> [What you need to do]: Among the lines listed below, count those that include the string "settings", and state only the count.

> [Pixel coordinate grounding data]:
#####
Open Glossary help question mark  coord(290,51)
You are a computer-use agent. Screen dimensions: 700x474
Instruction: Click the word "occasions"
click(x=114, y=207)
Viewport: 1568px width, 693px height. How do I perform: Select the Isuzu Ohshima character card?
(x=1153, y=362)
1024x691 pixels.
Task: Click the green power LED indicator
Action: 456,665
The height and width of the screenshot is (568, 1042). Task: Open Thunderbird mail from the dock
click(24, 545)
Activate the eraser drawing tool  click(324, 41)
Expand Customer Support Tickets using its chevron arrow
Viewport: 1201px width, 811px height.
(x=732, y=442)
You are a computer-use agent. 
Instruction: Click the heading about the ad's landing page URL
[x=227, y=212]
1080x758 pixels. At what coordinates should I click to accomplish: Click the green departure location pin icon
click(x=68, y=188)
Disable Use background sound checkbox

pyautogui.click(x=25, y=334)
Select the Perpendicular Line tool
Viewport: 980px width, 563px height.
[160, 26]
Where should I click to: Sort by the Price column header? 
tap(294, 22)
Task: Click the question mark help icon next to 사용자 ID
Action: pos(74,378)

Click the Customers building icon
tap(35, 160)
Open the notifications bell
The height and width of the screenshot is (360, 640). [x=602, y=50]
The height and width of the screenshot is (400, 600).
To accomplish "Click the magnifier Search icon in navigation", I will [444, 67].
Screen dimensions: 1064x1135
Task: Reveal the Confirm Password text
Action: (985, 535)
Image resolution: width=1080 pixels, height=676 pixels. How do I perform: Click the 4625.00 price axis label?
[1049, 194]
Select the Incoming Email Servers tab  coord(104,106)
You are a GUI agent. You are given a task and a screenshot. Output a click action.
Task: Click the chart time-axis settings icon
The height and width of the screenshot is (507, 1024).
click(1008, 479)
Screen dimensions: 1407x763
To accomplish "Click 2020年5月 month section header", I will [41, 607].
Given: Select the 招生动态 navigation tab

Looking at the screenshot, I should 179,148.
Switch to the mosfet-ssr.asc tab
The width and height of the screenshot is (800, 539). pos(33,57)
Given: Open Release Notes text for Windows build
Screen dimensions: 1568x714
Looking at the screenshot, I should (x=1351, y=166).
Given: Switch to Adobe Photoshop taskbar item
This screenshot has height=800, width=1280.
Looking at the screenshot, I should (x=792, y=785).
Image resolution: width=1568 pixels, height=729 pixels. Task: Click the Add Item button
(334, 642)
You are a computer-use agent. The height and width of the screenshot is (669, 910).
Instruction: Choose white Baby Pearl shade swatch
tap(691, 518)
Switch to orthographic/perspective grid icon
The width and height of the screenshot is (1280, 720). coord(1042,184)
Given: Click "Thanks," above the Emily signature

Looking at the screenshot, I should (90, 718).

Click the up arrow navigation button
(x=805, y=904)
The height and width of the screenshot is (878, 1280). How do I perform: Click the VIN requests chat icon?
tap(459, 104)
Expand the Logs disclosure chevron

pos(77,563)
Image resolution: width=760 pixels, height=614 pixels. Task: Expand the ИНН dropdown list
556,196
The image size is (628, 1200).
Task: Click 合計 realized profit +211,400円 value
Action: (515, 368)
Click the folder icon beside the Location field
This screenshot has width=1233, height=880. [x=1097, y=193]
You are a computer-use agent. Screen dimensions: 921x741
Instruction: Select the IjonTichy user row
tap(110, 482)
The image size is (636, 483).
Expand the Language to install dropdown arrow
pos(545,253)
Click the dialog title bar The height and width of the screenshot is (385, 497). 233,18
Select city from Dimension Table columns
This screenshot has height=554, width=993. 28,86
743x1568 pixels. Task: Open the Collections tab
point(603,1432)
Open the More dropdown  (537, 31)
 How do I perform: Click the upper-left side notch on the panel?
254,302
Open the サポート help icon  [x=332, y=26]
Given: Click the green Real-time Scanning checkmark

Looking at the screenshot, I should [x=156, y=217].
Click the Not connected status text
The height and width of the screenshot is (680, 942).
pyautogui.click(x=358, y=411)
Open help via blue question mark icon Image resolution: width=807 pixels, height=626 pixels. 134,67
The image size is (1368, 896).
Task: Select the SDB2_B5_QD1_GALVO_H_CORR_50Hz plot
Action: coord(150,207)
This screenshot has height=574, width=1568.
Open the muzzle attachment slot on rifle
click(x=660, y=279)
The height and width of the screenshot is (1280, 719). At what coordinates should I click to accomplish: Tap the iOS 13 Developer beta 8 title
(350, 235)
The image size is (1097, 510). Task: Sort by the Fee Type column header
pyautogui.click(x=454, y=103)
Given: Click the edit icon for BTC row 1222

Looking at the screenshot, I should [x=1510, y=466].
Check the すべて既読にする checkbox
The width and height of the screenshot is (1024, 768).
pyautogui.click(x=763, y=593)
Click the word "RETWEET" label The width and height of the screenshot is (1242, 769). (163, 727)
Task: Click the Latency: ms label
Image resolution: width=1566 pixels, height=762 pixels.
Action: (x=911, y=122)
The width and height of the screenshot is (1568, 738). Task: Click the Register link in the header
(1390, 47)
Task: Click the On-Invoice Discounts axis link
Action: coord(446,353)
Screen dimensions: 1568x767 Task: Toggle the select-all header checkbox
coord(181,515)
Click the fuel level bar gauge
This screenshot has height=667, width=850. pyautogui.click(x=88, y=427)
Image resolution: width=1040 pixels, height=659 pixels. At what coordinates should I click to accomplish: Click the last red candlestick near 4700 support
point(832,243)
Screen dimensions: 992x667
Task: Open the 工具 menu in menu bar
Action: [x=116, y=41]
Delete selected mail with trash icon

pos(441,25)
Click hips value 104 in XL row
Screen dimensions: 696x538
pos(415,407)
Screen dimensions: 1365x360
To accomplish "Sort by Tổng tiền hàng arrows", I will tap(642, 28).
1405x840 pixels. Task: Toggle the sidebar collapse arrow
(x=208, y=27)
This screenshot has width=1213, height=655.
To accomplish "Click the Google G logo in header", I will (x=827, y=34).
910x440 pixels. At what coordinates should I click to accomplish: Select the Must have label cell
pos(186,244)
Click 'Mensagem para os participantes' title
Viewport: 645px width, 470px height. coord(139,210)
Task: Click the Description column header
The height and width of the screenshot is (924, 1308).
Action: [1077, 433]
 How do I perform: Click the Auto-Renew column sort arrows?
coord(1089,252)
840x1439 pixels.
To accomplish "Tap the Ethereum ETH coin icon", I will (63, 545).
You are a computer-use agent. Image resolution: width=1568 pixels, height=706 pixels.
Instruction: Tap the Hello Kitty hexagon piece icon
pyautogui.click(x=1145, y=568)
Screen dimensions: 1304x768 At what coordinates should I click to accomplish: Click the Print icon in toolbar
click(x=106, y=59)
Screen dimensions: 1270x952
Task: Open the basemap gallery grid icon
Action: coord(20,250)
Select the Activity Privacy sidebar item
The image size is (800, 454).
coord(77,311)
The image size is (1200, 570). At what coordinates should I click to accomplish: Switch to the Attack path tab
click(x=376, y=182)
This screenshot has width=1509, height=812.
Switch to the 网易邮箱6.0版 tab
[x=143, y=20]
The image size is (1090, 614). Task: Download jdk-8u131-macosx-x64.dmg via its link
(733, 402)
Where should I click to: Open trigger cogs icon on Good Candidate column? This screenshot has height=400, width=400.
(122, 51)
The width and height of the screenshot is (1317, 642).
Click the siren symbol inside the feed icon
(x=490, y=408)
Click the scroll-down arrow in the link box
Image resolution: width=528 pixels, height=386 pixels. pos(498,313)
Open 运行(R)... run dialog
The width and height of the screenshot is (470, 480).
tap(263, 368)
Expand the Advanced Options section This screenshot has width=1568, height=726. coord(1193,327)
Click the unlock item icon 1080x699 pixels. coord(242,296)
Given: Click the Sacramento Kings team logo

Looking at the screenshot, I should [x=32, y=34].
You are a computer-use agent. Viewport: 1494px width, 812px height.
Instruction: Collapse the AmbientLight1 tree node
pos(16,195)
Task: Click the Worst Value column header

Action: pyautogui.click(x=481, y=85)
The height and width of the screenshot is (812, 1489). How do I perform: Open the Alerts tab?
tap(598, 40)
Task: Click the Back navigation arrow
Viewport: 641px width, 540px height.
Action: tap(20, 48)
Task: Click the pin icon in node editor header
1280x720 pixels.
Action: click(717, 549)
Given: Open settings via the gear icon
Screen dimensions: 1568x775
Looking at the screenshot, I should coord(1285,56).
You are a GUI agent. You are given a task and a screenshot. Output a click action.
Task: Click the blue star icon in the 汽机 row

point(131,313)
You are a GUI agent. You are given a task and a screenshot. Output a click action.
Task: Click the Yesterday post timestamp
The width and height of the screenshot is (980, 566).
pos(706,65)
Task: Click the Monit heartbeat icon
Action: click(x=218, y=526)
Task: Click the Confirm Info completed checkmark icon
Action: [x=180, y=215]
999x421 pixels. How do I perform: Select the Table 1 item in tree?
#####
> [Exercise solution]: 2